The G-pole of the tube is considered to be a very thin layer of conductor, and connected together. The conductive channels of the two complementary VMOS tubes form a PN junction. This PN junction & 3⁄4 temperature coefficient and the temperature coefficient of the common diode PN junction Just equal.

 In the figure, V!. is that the constant current source composed of Q2 uses TL431, and the voltage drop on the E pole of Q2 is fed back to the reference voltage terminal of TL431, and the voltage drop of Q2's BE junction is reduced after being heated. As the current flowing through R2 increases, the voltage at the reference voltage of the TL431 increases, the voltage at the output of the TL431 decreases, and the voltage at the B pole of Q2 decreases, suppressing the R2 current [3⁄4 increase. Similarly, the principle of the TL431 in suppressing Q2 noise is also similar. It can be seen that this can achieve lower noise, more stable current, better thermal stability, and higher dynamic resistance for the intermediate amplifier stage. If a triode is used instead of the TL431 to form a constant current source, the thermal stability is not satisfactory. If the constant current source cannot be stabilized, then the bias voltage formed by the current flowing through Di and R3 cannot be stabilized, and the distortion cancellation effect of D1 is not met.

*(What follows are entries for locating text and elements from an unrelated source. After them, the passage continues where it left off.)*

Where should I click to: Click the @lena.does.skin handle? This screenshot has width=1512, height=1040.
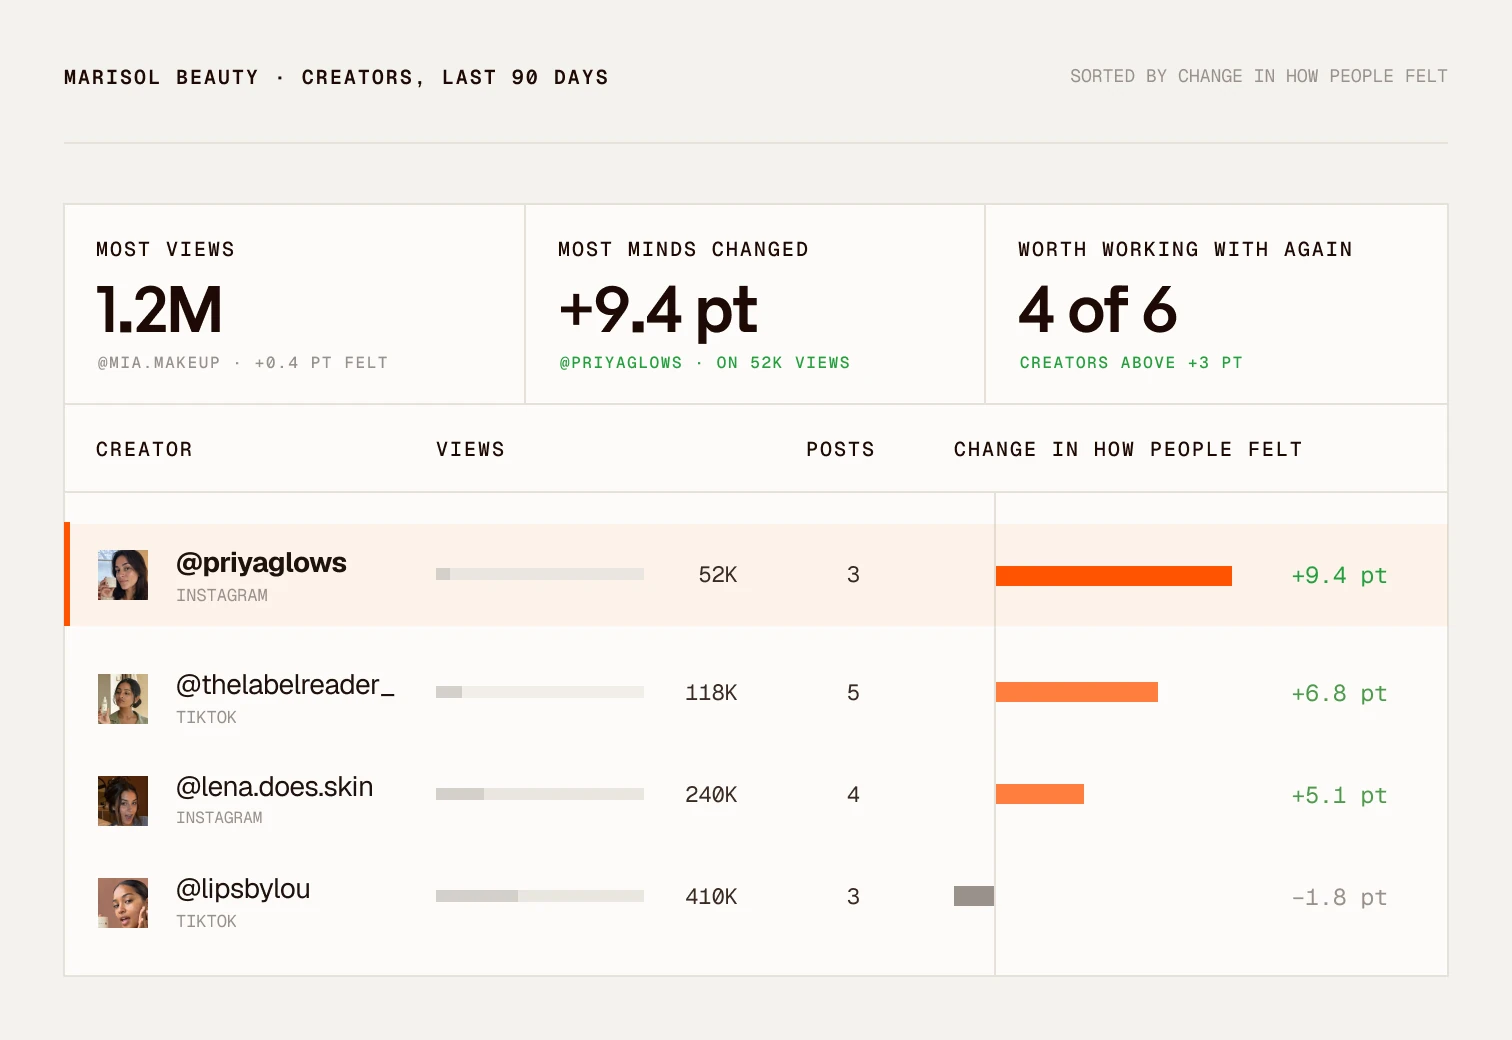coord(274,787)
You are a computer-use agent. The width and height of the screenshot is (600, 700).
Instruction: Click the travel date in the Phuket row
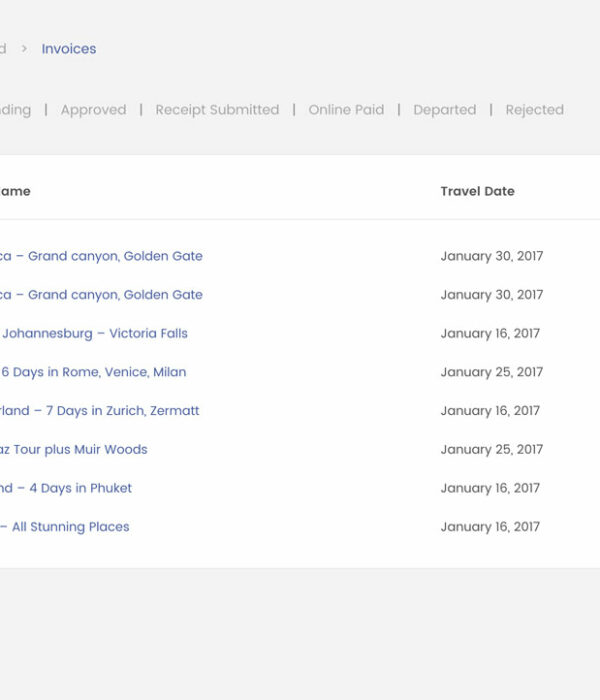pos(489,488)
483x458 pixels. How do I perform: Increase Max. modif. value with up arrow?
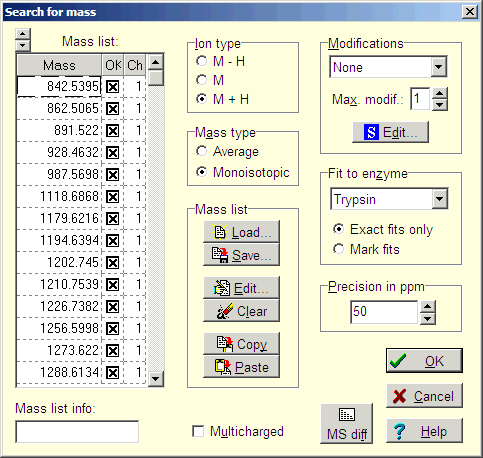440,93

 In the existing VMOS tube power amplifier, a triode is used instead of the position of the TL431 in Fig. 1, and the current stability and noise performance of the transistor Q2 are poor. In use, the unstable surface of the constant current source can easily cause the VMOS tube current to burn out. In the existing VMOS tube power amplifier, in the circuit that supplies the bias voltage to the VMOS tube, there is no D1, and it is easy to cause the VMOS tube current to be too large and burned. At the same time, the distortion of the VMOS tube is also large.

 The specific implementation of the present invention is easy to accomplish and is a common common component. D1 should be close to Q3 or Q4 in the installed position for better thermal coupling. It should be noted that in order to achieve the sound quality of the tube, it is also necessary to: 3⁄4 into the local negative feedback technique, reduce the gain of each stage, and reduce the negative feedback of the large loop.

Claims

Claims

: ί, A distortion cancellation circuit of a VMOS tube power amplifier, characterized in that: a complementary S-pole output VM0S tube power amplifier, a circuit in which a resistor and a forward-conducting diode are connected in series between two G-poles, a series circuit Powered by a constant current source, the voltage drop across the series circuit provides a static bias voltage between the G and S poles for the two complementary VM0S tubes. The constant current source is also the load of the intermediate amplifier stage.

 2. A temperature drift canceling circuit for a VMOS tube power amplifier, characterized in that: the series circuit of claim 1 uses a forward conducting diode to cancel the voltage between the G and S poles of two complementary VMOS tubes The temperature drift.

 3. As claimed! The constant current source circuit is characterized in that: TL431 is used to provide a constant voltage, and the constant voltage is applied to the B pole of the triode, the E pole of the triode is connected to the reference voltage end of the TL431, and the current limiting resistor is connected in the E pole loop to adjust the constant The current of the current source, the C pole of the triode is connected to the G pole of the VMOS tube, the other complementary VMOS tube G is connected to the output end of the intermediate amplifier stage, and the complementary voltage of the two complementary VMOS tubes is connected to the resistor, the constant current source It is also the load of the intermediate amplification stage.